7. A polyamide of Claim 1 decorating a product of Claim 6.

8. A polyamide of Claim 1 decorating a product of Claim 5.

9. A product of Claim 6 wherein said substrates are hemoglobin molecules and wherein said polyamide is bis(maleimidoglycyl) polyamide having a molecular weight of about 4080 daltons.

10. A product of Claim 6 wherein said substrates are hemoglobin molecules and wherein said polyamide is bis(N-oxa-succinimidyl) polyamide having a molecular weight of about 240 daltons.

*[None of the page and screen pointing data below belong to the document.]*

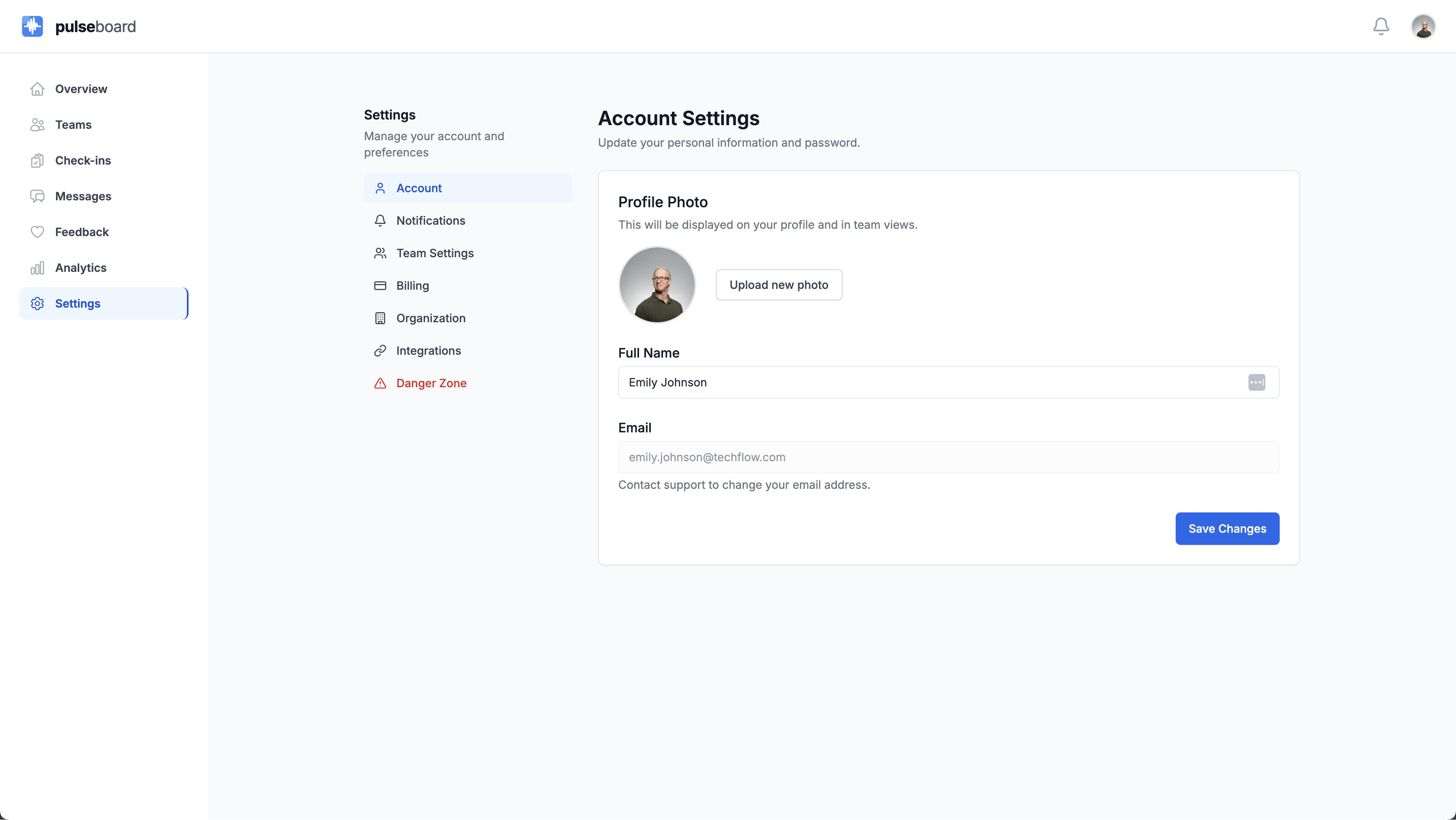The height and width of the screenshot is (820, 1456).
Task: Open the notification bell in top bar
Action: coord(1380,26)
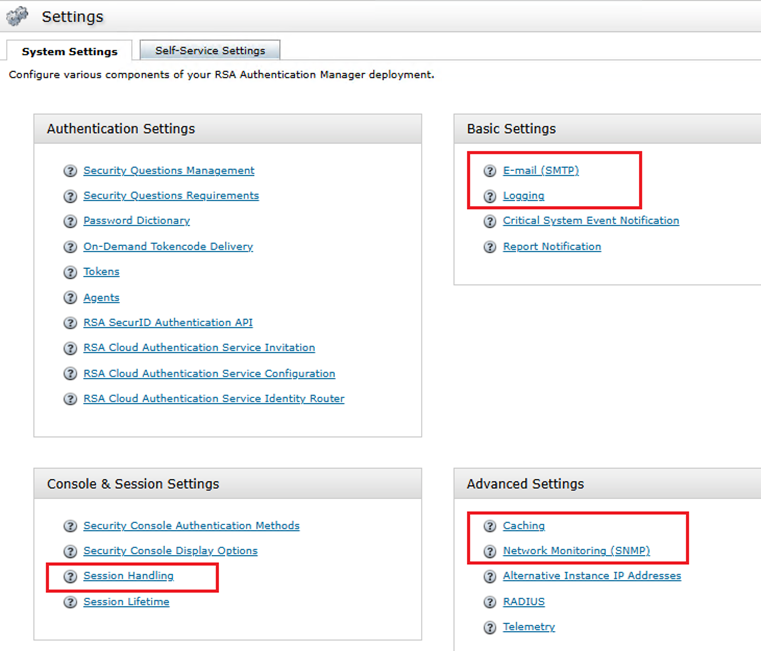Viewport: 761px width, 651px height.
Task: Open RSA SecurID Authentication API settings
Action: pos(168,323)
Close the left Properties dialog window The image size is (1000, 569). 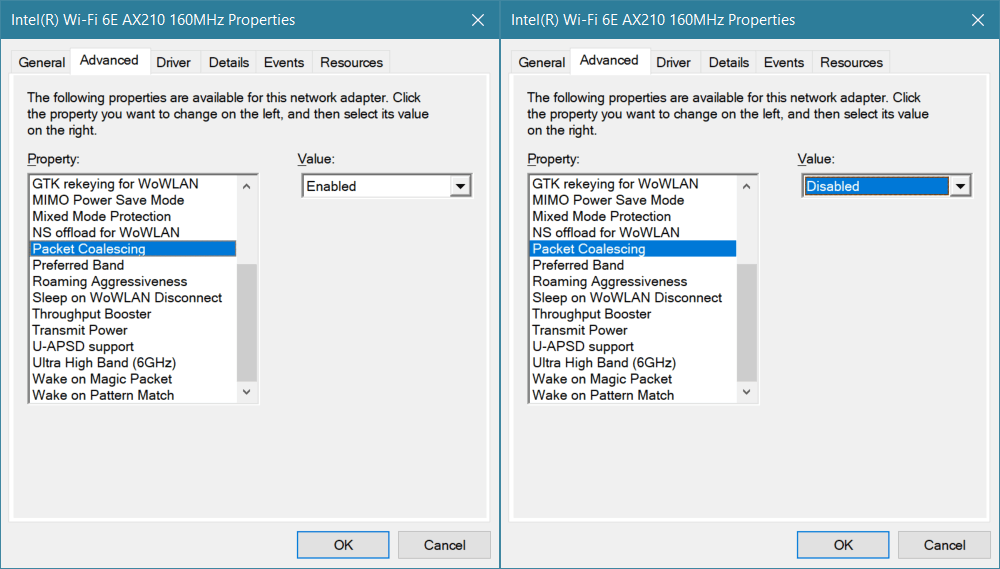(x=478, y=20)
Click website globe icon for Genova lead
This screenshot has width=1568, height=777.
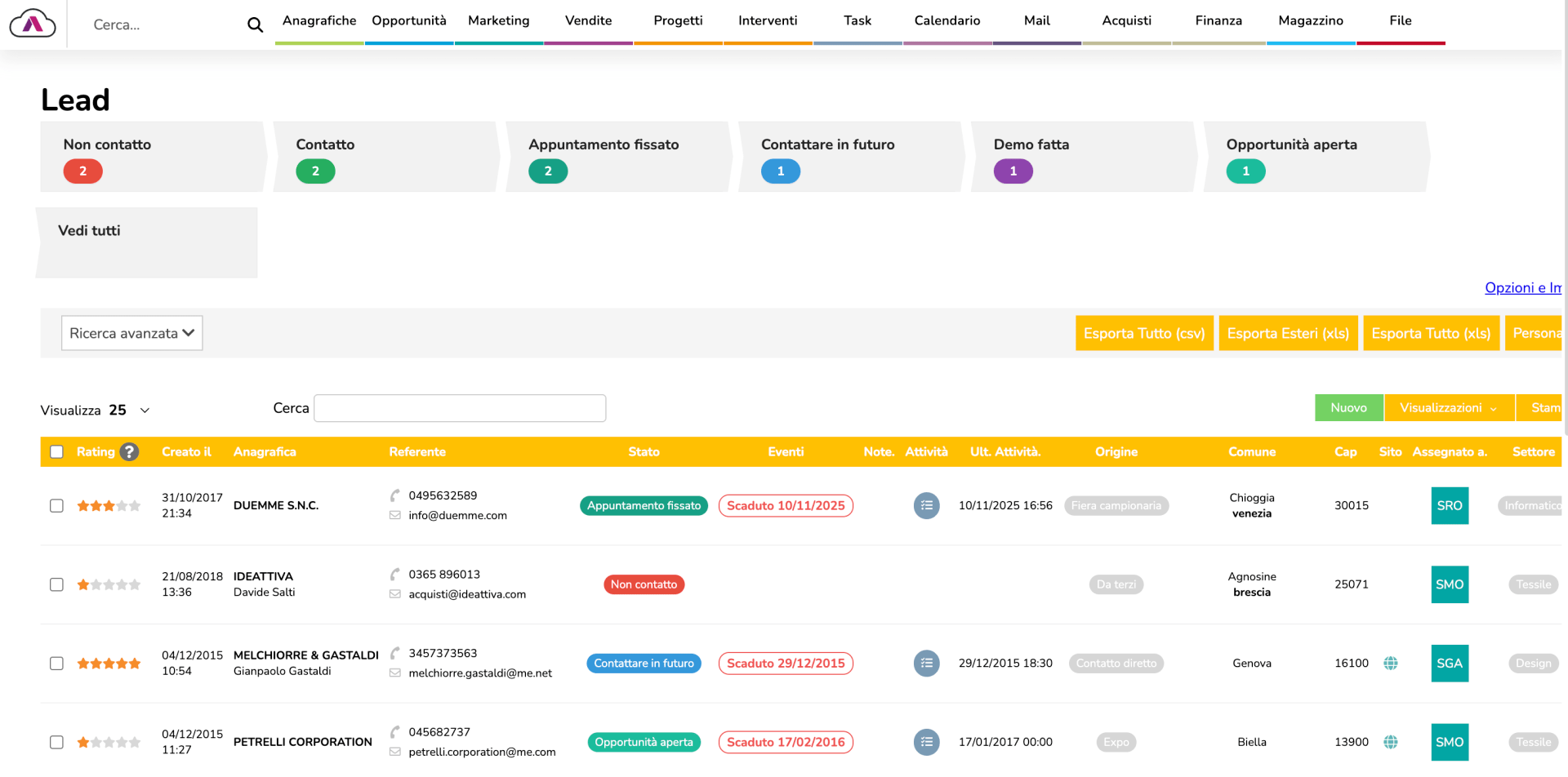1390,664
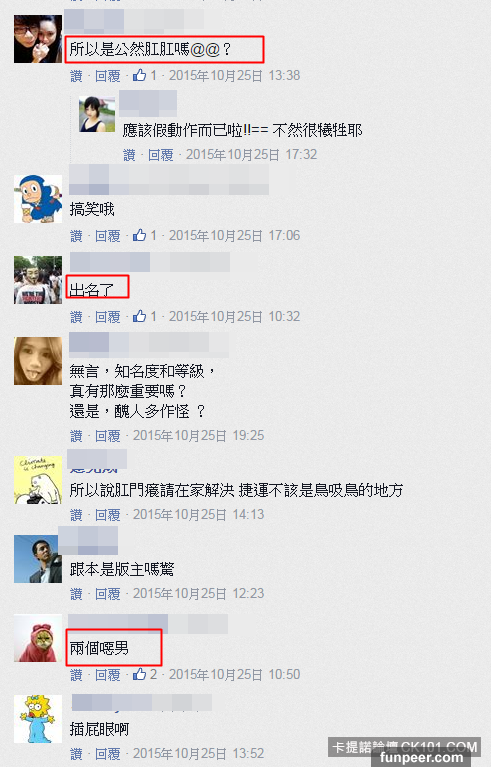Click 回覆 under the 兩個噁男 comment
Screen dimensions: 491x767
(108, 675)
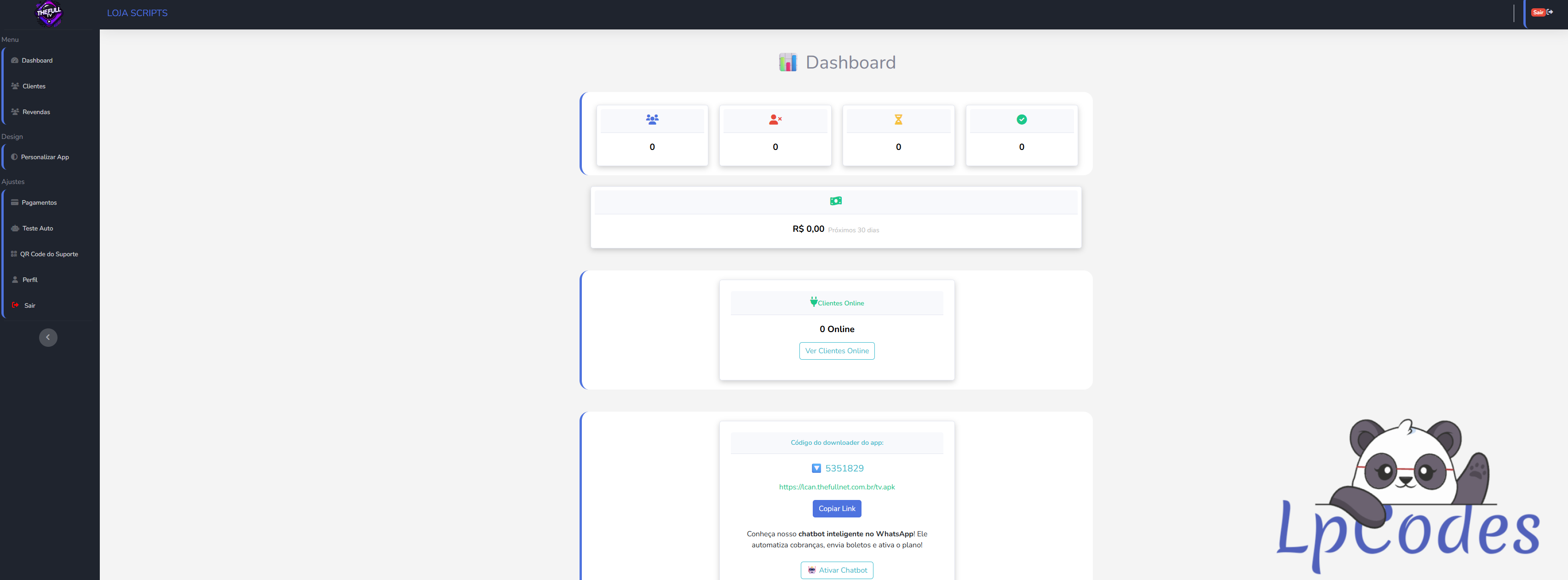Image resolution: width=1568 pixels, height=580 pixels.
Task: Click the yellow hourglass icon card
Action: 898,120
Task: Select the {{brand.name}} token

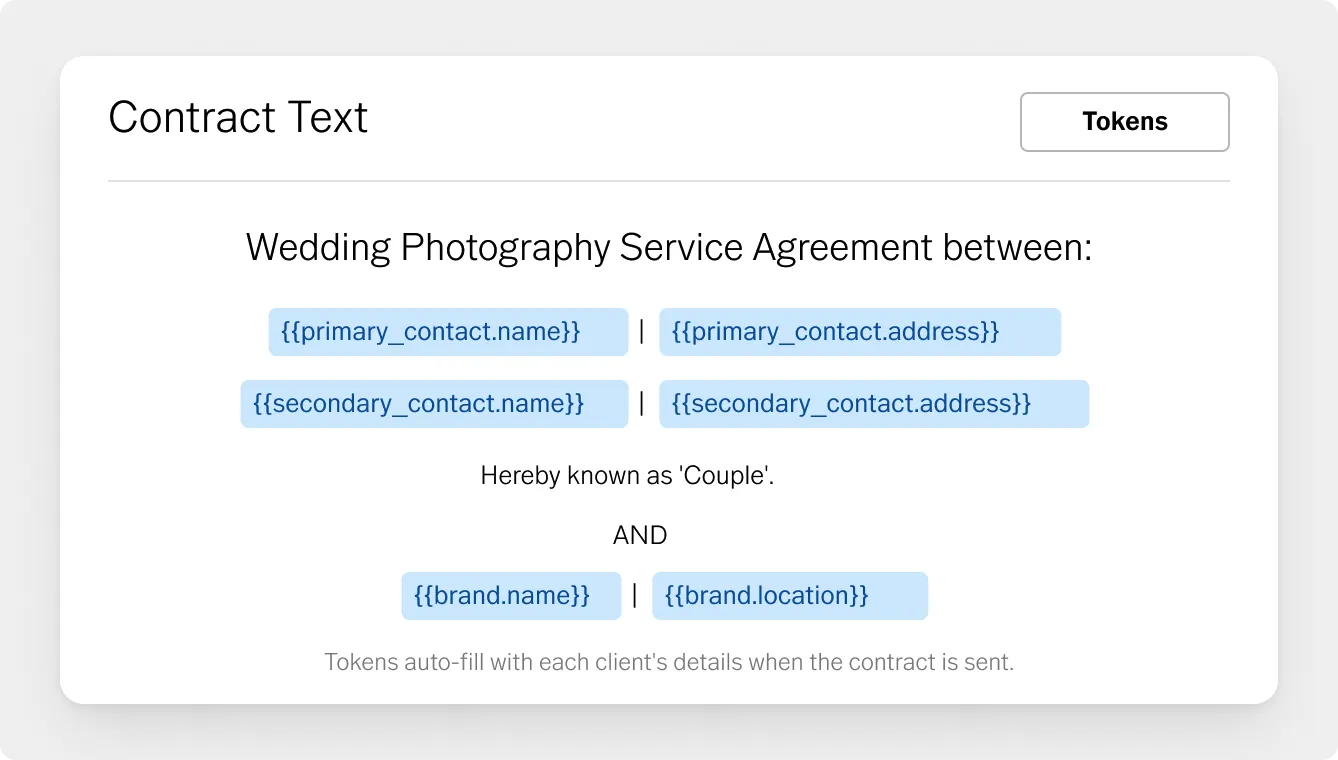Action: coord(511,596)
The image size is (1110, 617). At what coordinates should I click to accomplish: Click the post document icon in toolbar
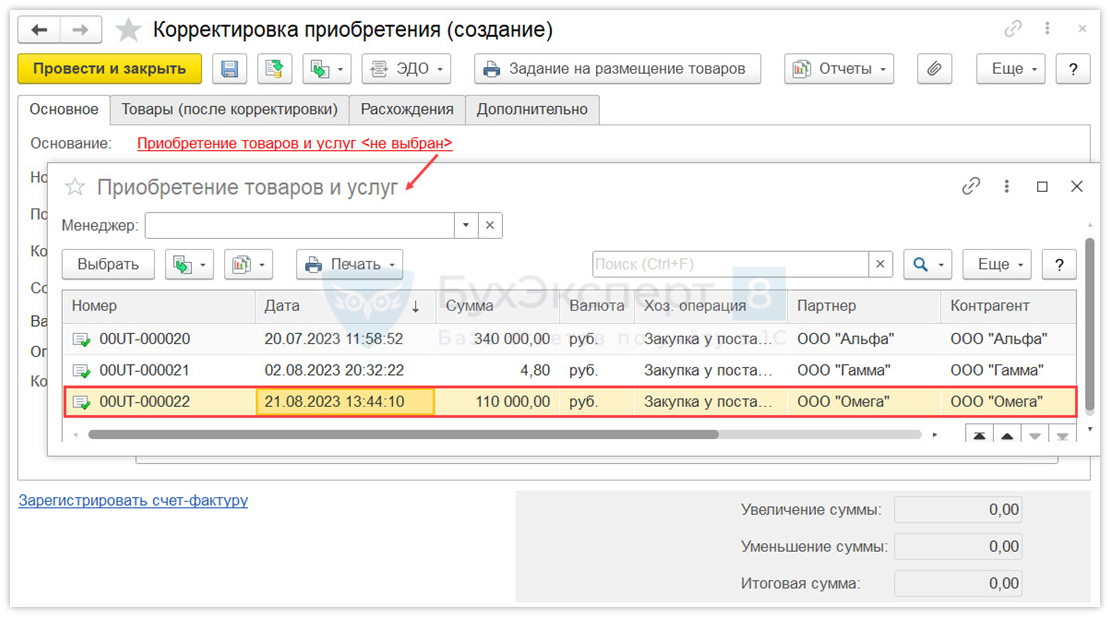tap(274, 69)
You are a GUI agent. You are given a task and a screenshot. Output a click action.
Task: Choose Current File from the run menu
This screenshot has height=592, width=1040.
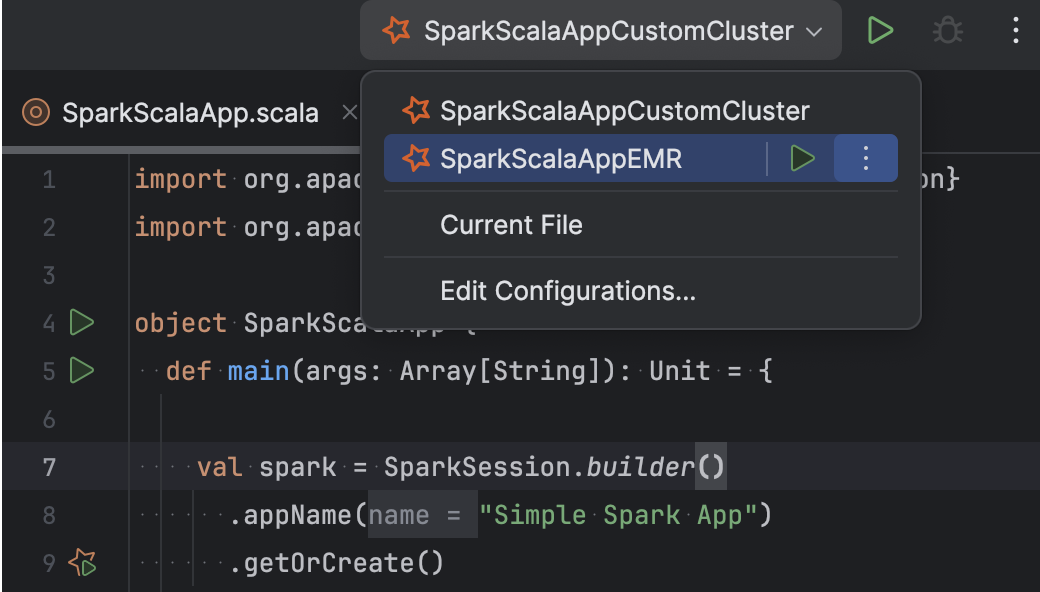(x=512, y=225)
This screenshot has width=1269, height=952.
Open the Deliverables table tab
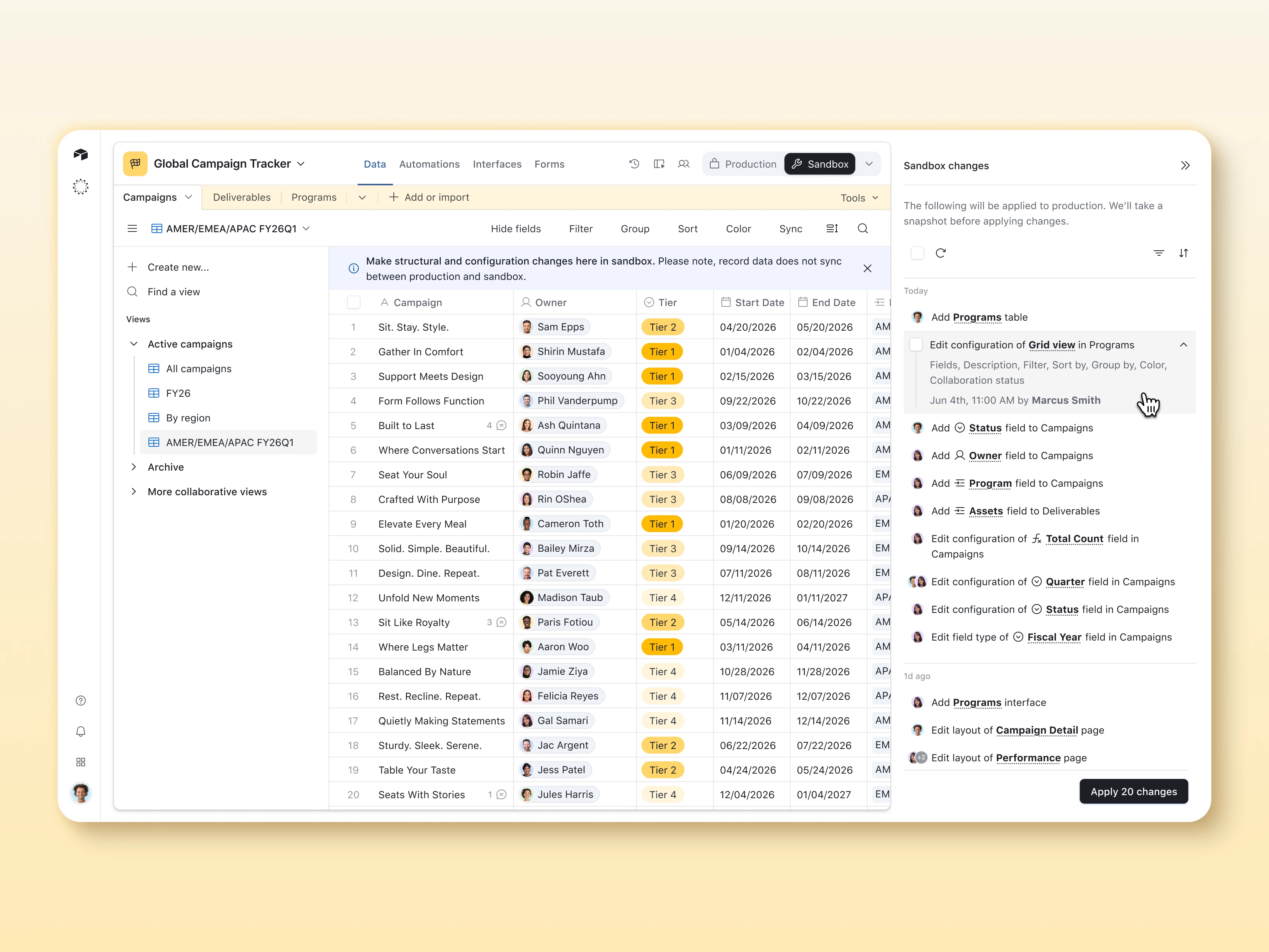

11. Water-soluble, nonimmunogenic branched or straight chain polyamides having molecular weights of about 300 to about 20,000 grams per mole; comprising from 1 to about 100 amide repeat units where each repeat unit comprises: (a) a water-soluble organic acid subunit having at least one carboxylate group and fifteen or fewer atoms separating the amide functionalities in the polyamide;

(b) covalently linked as an amide to;

(c) a water-soluble organic amine subunit having at least one primary amino group and fifteen or fewer atoms separating the amide functionalities in the polyamide.

12. A polyamide of Claim 1 where terminus Y and terminus Z are independently activated by reacting said polyamide with bi or polyfunctional protein reagents selected from the group consisting of dialdehydes, N- hydroxysuccimmide esters, functionalized acetals, bis-maleimides, bifunctional imino esters, diepoxides, and dicarboxylic acid clorides.